L’Espresso italiano Certificato, 25 millilitri di piacere

Se è vero che oggi in moltissime parti del mondo ci si sveglia con il profumo del caffè mattutino e che la bevanda spesso scandisce piacevolmente il ritmo delle giornate, è altrettanto vero che fra le diverse interpretazioni del caffè, quella dell’espresso è la più affascinante ed è indiscutibilmente italiana: un simbolo del migliore made in Italy, capace di unire ed armonizzare tradizione e modernità. Come è accaduto a molte altre eccellenze enogastronomiche italiane, anche l’espresso è stato spesso offeso da imitazioni di bassa qualità, da preparazioni disparate, da tentativi di attrarre i consumatori più ingenui evocando un’ambita italianità.

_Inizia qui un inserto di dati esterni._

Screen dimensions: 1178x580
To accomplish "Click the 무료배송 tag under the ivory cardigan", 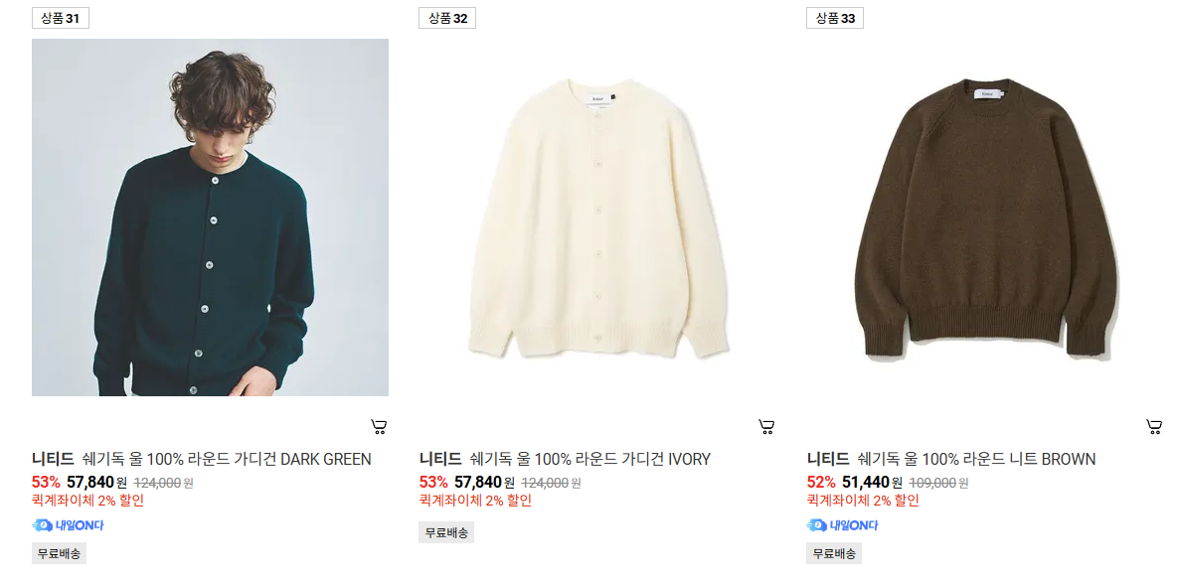I will (x=446, y=532).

Ed è proprio la tutela e la corretta promozione di questo prodotto che ha portato alla nascita, nel 1998, dell’Istituto Nazionale Espresso Italiano (I.N.E.I.). In collaborazione con l’Istituto Internazionale Assaggiatori Caffè (I.I.A.C.), l’I.N.E.I. ha così definito i parametri di riferimento qualitativi e sensoriali per valutare l’espresso e ha ottenuto la certificazione a marchio Espresso Italiano (certificato di conformità di prodotto del CSQA n. 214 del 24 settembre 1999, DTP 008 Ed.1) e, nel 2006, anche la certificazione del Cappuccino Italiano. La certificazione prevede esclusivamente l’impiego di miscele certificate, macinadosatori e macchine qualificate e operatori abilitati.
La Caffè Cagliari ha ovviamente immediatamente approvato lo scopo dell’Istituto, al quale ha aderito, ottenendo la certificazione, secondo il rigido Disciplinare Tecnico n° 008, delle proprie miscele ad uso professionale:

L'Espresso Italiano Certificato, secondo l’I.N.E.I: 25 millilitri di caffè ornato da una crema consistente e di finissima tessitura, di color nocciola tendente al testa di moro, resa viva da riflessi fulvi.
L'aroma deve essere intenso e ricco di note di fiori, frutta, cioccolato e pan tostato. In bocca l'espresso deve essere corposo e vellutato, giustamente amaro e mai astringente.